4. Before looking at the answer make sure you go through in your head all the questions you would have asked the parent/patient or which systems you would have examined more closely. You will be lulled into a false sense of security if you read a question, spend 10 seconds thinking about your response and then look at the answers.
5. An answer is given for the clinical stations. However, it may not always have been possible to get that answer from the information given. This is to avoid classic scenarios being given which do not encourage active thought. The answer is provided to help when rereading chapters to quickly refresh your memory about the learning points of the station.
6. The answers are designed to direct further revision. They will present a structure to answering the station and provide helpful hints about that particular condition. In some cases they will give you a definitive conclusion as to the case but, as you will discover in the exam, you do not necessarily have to be spot on to pass the station. Nor does getting the right diagnosis mean you have fulfilled the examiner’s instructions.

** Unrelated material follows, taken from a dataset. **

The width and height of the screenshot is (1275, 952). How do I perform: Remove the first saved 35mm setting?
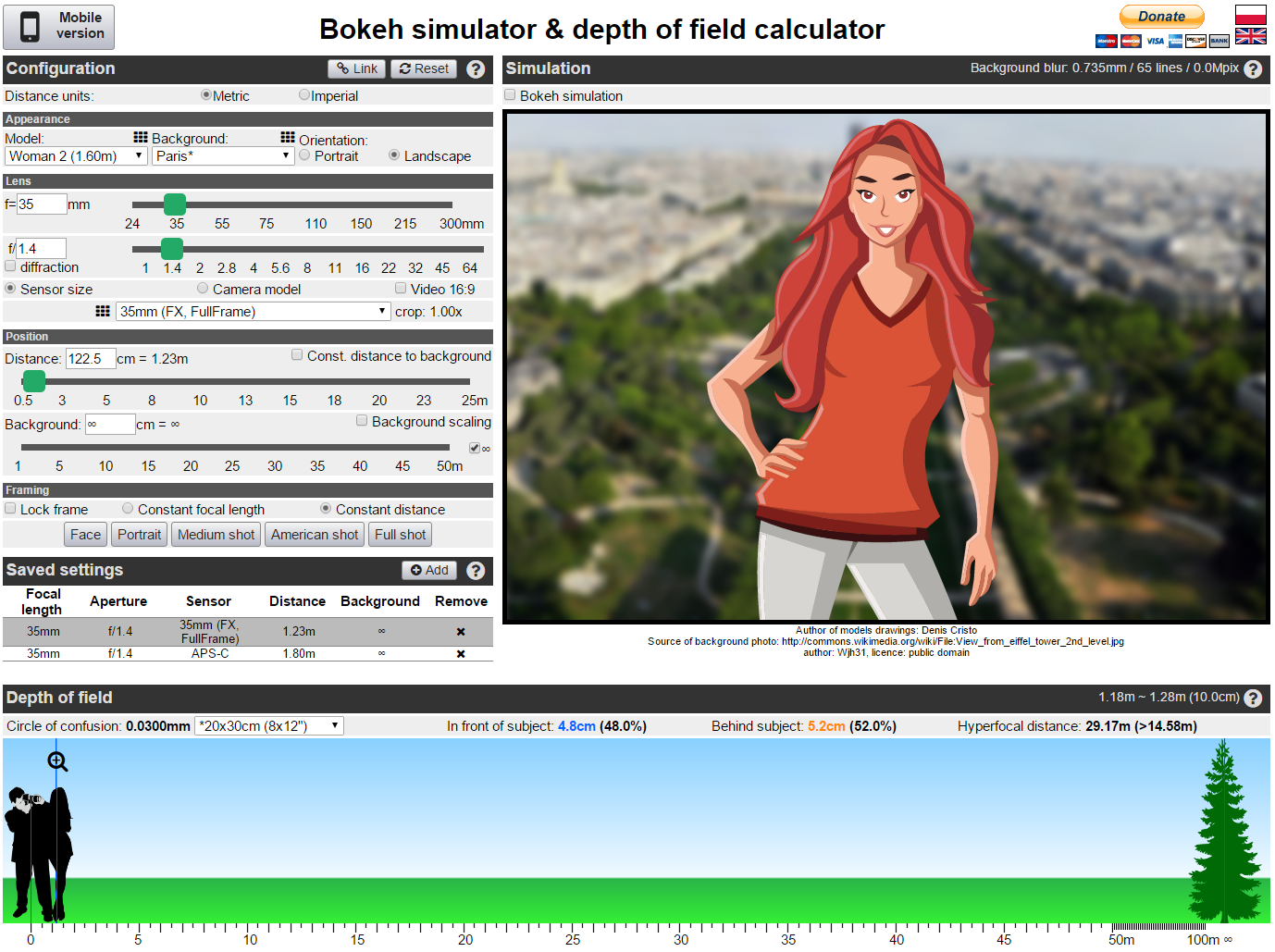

7. No apology is made for the occasional repetition of information or similarity between some stations. In researching this book it has become obvious that certain information and themes pop up all too frequently.
8. When you start getting annoyed that the information given is lacking in places and the answer isn’t definite because you know of confounding issues, then you are ready to take the exam!
Below is some general advice for each of the stations in the circuits. It is worth reading this before looking at the first chapter. From then on there is no set way to proceed. Individually it can be used chapter by chapter to ensure you are covering the important points and are not missing key information. The first couple of chapters may be used as you start revising to give you direction. You may return to the book later to check your progress. In groups the chapters will facilitate discussion about topics and will provide a large amount of scope for practice role-play. It is hoped clinicians who have membership but have not taken the new exam will use it to aid their own teaching. I would also recommend watching House or renting previous series on DVD. The medicine is very silly but almost every episode requires you to come up with a differential for presenting symptoms. Of course these are either often PASS adults, exceedingly rare or a result of House’s own treatment! They do require you to think on the spot, though. Do not go into the exam having never been challenged to produce a list of differentials on the spur of the moment.
CARDIOLOGY
Confident presentation is important in all parts of the exam but can be especially difficult because the examiner knows what the murmur is, and you are either right or wrong. On close questioning the candidates may be tempted to change their diagnosis three or four times on the basis of a raised eyebrow! Unfortunately there are few ‘soft’ signs; you need to know your AS from your PS and not get ADD about ASD*Importantly, your examination findings must tally with your diagnosis. The examiner will forgive you for missing the inconsequential tricuspid regurgitation but not if you tell him a systolic murmur at the left sternal edge is mitral stenosis. It is generally accepted that it is wiser to leave the diagnosis until you have presented your findings. One of the authors opted for the converse approach and was fortunately right, although he spent the rest of the 9 minutes answering difficult questions – perhaps best to waste time talking!
If you still have the box from your Littmann stethoscope you may find a CD of common heart murmurs in it – or try www.dartmouth.edu/~clipp/demo_case.htm and log on as a guest for a very good cardiology-type station.